**TASK REQUIREMENTS**
Find every line in the data that contains the word "Switch". Return each of those lines.

**DATASET EXTRACT**

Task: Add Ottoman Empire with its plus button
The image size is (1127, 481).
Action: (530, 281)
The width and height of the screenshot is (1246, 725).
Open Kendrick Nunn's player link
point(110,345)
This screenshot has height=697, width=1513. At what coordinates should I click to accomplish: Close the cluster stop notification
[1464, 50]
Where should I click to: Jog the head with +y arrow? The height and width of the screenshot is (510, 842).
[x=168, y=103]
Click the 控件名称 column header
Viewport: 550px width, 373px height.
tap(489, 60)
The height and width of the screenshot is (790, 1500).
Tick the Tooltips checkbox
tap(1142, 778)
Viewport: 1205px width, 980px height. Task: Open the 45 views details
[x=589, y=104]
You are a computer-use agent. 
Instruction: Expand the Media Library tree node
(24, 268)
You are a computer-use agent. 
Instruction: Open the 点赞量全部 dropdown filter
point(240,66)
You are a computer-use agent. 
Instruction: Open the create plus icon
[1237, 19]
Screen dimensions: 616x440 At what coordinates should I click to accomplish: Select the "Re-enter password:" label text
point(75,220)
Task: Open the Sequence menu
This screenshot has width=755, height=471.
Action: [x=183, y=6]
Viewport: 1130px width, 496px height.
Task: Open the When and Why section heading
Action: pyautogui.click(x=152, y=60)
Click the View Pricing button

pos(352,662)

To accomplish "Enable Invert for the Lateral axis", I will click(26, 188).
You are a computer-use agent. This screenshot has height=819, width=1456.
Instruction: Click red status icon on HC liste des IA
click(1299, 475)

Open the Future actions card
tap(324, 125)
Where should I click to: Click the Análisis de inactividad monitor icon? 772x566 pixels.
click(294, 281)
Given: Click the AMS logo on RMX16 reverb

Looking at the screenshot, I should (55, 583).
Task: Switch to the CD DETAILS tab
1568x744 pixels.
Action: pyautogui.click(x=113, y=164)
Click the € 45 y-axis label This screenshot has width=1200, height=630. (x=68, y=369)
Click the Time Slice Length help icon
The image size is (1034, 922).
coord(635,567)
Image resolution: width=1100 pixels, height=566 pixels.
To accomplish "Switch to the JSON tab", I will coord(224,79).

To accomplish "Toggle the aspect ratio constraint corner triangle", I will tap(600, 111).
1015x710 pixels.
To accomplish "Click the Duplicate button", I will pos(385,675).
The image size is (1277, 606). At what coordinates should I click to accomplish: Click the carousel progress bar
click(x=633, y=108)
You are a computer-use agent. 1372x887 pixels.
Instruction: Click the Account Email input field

**TASK RESPONSE**
Task: Switch to the CD DETAILS tab
To accomplish "Switch to the JSON tab", I will coord(224,79).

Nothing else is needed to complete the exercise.